**Using the information:**
[1] Rewrite the SARS-CoV-2 specimen abstract, starting at the words "Purpose: The purpose" and ending after "with clinical findings.", with "blood" replaced by "serum".
[2] Extend the abstract on detecting SARS-CoV-2 in patient specimens from its final sentence onward.

**Reading passage:**
------------------------------

SARS-CoV-2 can be detected in urine, blood, anal swabs, and oropharyngeal swabs specimens

J Med Virol. 2020 Apr 24;10.1002/jmv.25936. doi: 10.1002/jmv.25936. Online ahead of print.

Abstract

Purpose: The purpose of this study was to detect severe acute respiratory syndrome coronavirus 2 (SARS-CoV-2) ribonucleic acid (RNA) in urine and blood specimens, and anal and oropharyngeal swabs from patients with confirmed SARS-CoV-2 infection, and correlated positive results with clinical findings.

Methods: Patients with confirmed SARS-CoV-2 infections were included in this study. Patients' demographic and clinical data were recorded. Quantitative real-time polymerase chain reaction was used to detect SARS-CoV-2 RNA in urine and blood specimens, and anal and oropharyngeal swabs. The study is registered at ClinicalTrials.gov (No. NCT04279782, 19 February, 2020).

------------------------------

**Given records:**
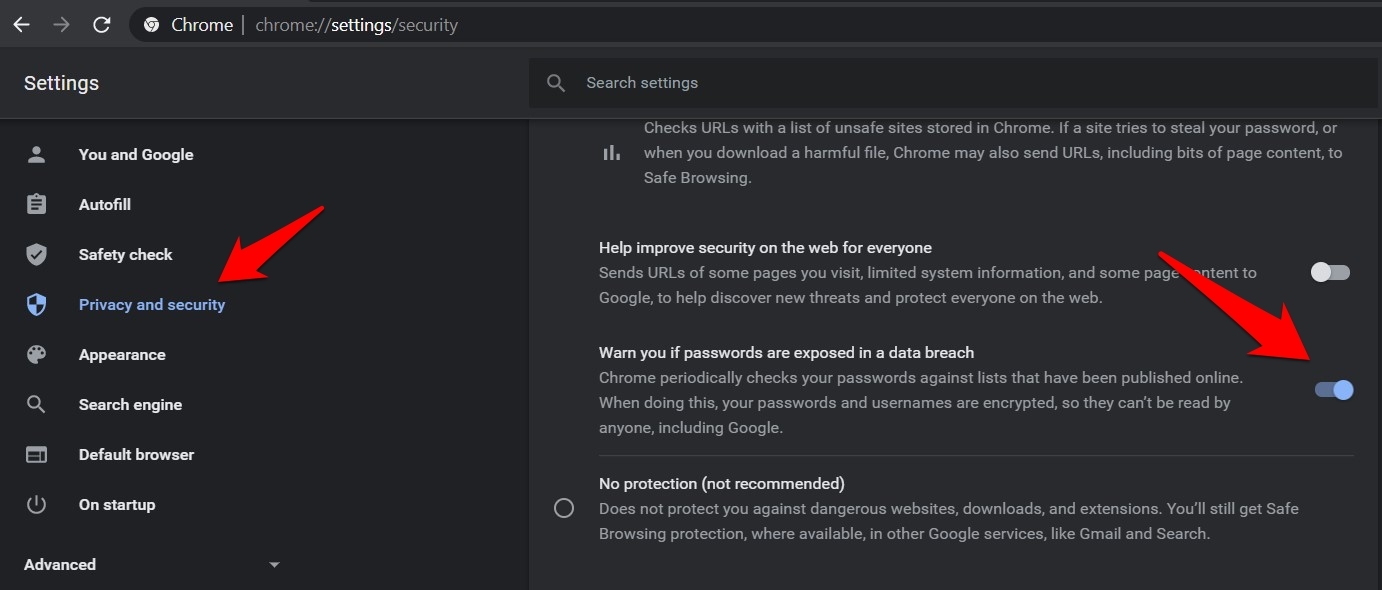Enable Help improve security on the web toggle
The width and height of the screenshot is (1382, 590).
pos(1331,272)
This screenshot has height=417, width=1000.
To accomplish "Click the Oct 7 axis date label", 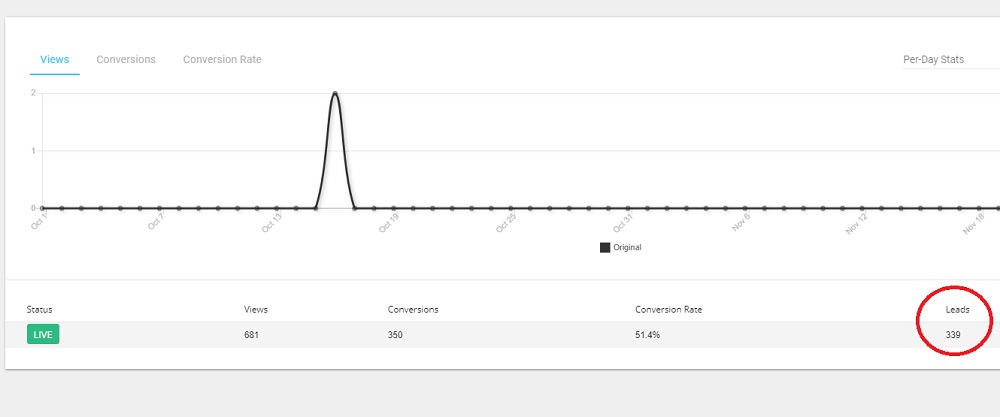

------------------------------

**Exercise responses:**
[1]
Purpose: The purpose of this study was to detect severe acute respiratory syndrome coronavirus 2 (SARS-CoV-2) ribonucleic acid (RNA) in urine and serum specimens, and anal and oropharyngeal swabs from patients with confirmed SARS-CoV-2 infection, and correlated positive results with clinical findings.

[2]
Results: SARS-CoV-2 RNA was present in all four specimen types, though not all specimen types were positive simultaneously. The presence of viral RNA was not necessarily predictive of clinical symptoms, for example, the presence of viral RNA in the urine did not necessarily predict urinary tract symptoms.

Conclusions: SARS-CoV-2 can infect multiple systems, including the urinary tract. Testing different specimen types may be useful for monitoring disease changes and progression, and for establishing a prognosis.

Keywords: SARS-CoV-2; prognosis; real-time polymerase chain reaction; specimens; urine.